Van Sickle told us yesterday that the spill was a result of some faulty computer equipment at a water tank that services the mill. Water levels at the tank are monitored electronically. The device on the tank fritzed out, registering the tank as empty when it was actually full. So the district sent water down the pipe leading to the tank, causing it to overflow into the outlet pictured above. This went on for about an hour before district personnel figured out that something was wrong and turned off the spigot.

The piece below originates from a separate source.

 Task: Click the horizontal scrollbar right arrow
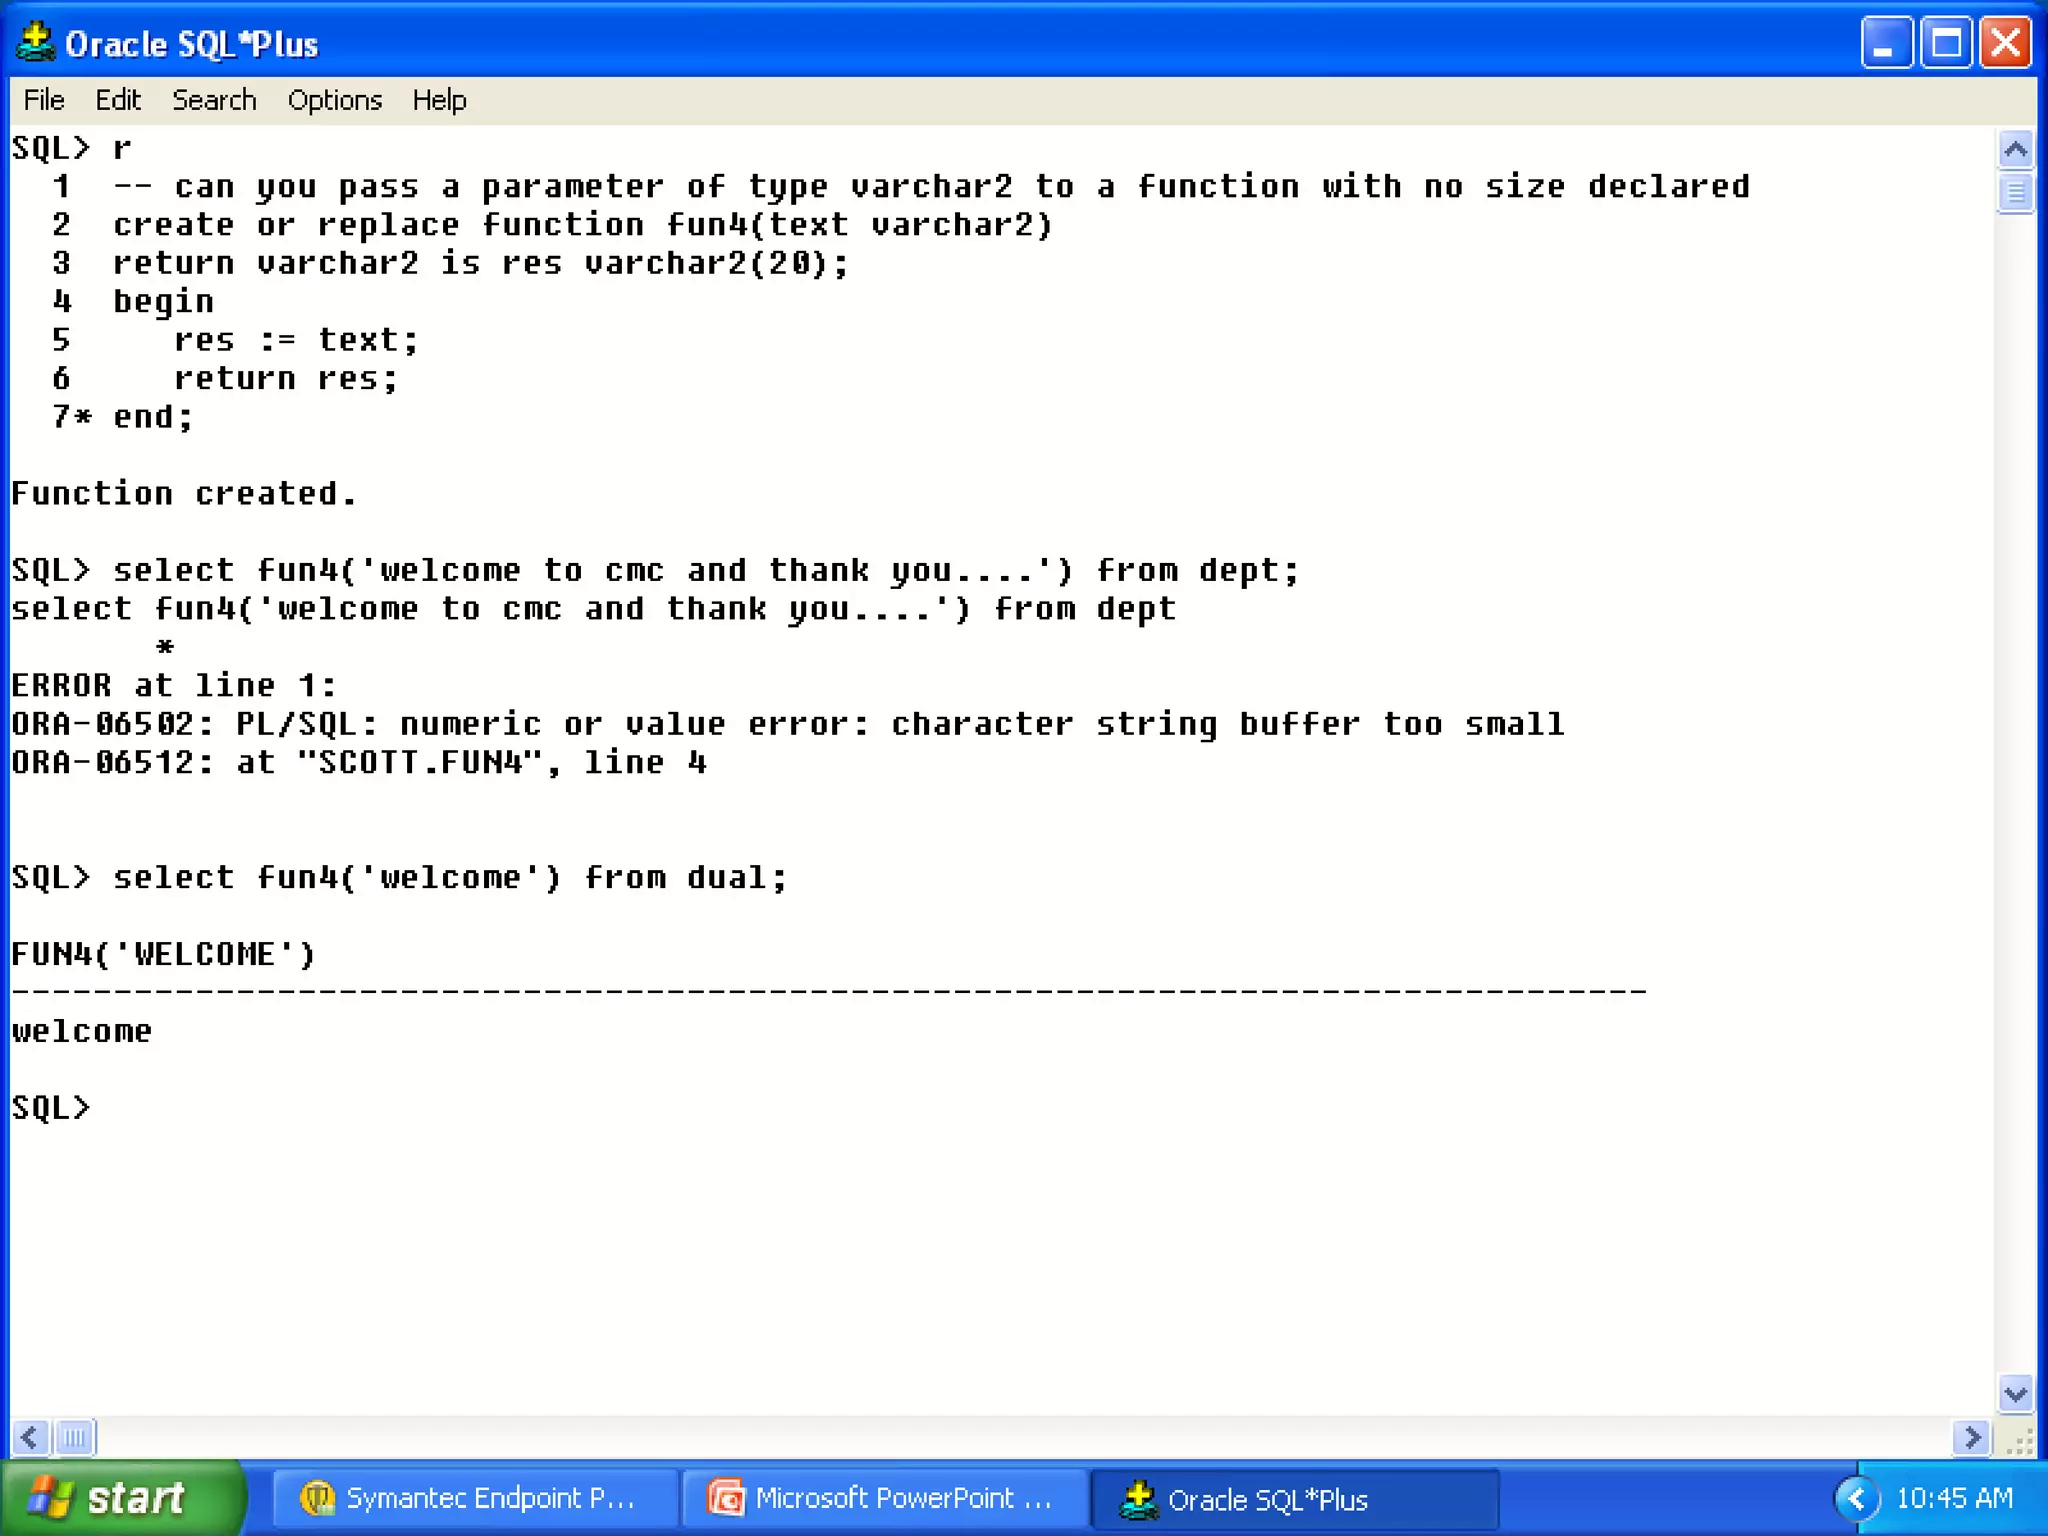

It might be galling to places like Las Vegas, San Diego or Barstow, but losing a million gallons of water isn't that big of a deal for the Humboldt Bay Municipal Water District. We're currently running a huge surplus of the stuff, even taking this year's dry conditions into account. Of course, Van Sickle said, the district would prefer not to accidentally dump mass quanitities of water into the ocean, but there are unlikely to be any repercussions. It's river water. It was headed that way in any case.

The only consequence likely to be of note was brought up by someone who witnessed the spill with Brilbeck. She told us that this fellow, apparently a surfer, noted that the movement of sand into the sea was likely to create a nice new break at that spot.